Carpenter
(I have worked as a wood butcher several times, rolling logs to the head works in an Idaho sawmill, for a contractor who was obsessed with hunting geese, and as a handydude-remodeler in California and Hawaii. During lunch breaks, while the carpenters were chatty, the drywallers coughed and the painters stared into the distance, I gnawed on my Spam sandwiches and gathered some of their stories. Here is an example from Idaho.)
“Joe Bung and I and were framing tract houses in Boise for an old-timer who believed that job radios slowed things down. He would not let us have tunes except at lunchtime, which was not included in our hourly pay. He was wrong. Anybody who has ever swung a hammer at a sixteen-penny sinker knows that music is absolutely necessary for the sanity of a person who does the same thing day after day after day.
One payday, Joe and I invested in a big ghetto blaster transistor radio when they were new to the market. It had a powerful set of speakers and operated on house current or four D-cell batteries. We strung a cord from the temporary power pole to the middle of one of the living rooms in a two-story duplex we were building, plugged it in and cranked it up, figuring that if the boss showed we would have enough time to shut things down.
One mid-morning, we were up high toenailing trusses when, sure enough, here came the old dude in his Buick, sliding to a stop on the muddy road. There was no way to climb down to the radio. He came through the cheapo door into the house just as Jimi Hendrix launched into “Purple Haze” at full volume.
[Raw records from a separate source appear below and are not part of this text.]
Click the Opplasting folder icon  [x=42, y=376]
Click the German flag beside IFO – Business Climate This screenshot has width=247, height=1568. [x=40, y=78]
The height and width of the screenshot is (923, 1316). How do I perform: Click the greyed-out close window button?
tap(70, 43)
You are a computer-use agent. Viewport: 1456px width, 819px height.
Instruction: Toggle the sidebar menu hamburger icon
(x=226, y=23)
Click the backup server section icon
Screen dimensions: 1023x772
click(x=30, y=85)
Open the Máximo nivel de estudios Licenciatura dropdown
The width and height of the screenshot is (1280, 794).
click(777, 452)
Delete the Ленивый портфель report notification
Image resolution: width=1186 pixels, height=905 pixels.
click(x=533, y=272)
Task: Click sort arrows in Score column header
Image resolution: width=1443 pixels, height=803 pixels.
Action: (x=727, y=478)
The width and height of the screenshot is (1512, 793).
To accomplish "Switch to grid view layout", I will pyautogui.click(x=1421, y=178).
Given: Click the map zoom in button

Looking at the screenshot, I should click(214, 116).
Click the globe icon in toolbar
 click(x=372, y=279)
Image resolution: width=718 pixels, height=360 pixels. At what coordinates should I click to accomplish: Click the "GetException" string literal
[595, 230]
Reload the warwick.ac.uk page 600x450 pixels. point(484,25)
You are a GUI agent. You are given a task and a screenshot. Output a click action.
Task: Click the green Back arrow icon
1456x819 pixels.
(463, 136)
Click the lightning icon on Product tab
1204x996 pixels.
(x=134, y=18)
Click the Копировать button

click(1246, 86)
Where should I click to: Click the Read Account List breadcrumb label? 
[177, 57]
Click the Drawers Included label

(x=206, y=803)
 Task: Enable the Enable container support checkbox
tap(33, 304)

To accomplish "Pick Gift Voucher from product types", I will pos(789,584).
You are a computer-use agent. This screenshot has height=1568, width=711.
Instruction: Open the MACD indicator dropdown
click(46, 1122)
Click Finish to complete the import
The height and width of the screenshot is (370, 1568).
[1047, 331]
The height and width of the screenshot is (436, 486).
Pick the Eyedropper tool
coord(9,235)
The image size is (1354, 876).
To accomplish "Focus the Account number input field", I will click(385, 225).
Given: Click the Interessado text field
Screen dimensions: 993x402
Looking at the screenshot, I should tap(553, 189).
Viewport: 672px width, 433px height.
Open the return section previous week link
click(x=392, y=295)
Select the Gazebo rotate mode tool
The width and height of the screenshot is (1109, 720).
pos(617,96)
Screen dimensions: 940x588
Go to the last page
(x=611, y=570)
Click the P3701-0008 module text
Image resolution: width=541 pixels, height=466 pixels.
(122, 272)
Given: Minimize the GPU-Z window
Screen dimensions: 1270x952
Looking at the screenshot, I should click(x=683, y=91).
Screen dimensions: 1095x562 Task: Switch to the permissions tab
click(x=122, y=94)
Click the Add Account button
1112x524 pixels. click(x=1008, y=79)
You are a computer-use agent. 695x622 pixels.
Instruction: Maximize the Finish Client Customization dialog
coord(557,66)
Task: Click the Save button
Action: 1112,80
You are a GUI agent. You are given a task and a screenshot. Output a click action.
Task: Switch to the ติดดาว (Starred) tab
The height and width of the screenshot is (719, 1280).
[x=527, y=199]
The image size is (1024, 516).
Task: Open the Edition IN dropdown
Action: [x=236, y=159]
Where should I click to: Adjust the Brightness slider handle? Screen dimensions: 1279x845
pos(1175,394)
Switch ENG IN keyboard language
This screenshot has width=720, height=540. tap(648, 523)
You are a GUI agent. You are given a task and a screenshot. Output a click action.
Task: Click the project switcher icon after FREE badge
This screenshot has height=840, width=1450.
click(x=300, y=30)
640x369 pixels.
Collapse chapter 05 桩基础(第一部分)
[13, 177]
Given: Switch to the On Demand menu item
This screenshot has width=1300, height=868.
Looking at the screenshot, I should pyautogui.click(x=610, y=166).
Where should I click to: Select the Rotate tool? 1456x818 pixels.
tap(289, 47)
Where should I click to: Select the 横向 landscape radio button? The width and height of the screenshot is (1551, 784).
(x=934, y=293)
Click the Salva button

Purple haze all in my brain
Lately things, they don’t seem the same
Acting funny, but I don’t know why
‘Scuse me while I kiss the sky
The old dude stood there for a while, switching his glare from the radio to us up in the rafters, then tromped over to the radio and jerked its power cord it from the splitter. The batteries took over from there. Jimi never missed a beat.
Purple haze all around
Don't know if I'm comin' up or down
Am I happy or in misery?
Whatever it is, that girl put a spell on me
We looked at each other, figuring on getting fired for sure. The boss stood there staring at the radio that was playing without power, scratching his head. Finally, he looked up at us, kinda grinned and said “Well, he is a stout enough boy anyway,” walked back to the station wagon and drove away. We had a job radio from then on.”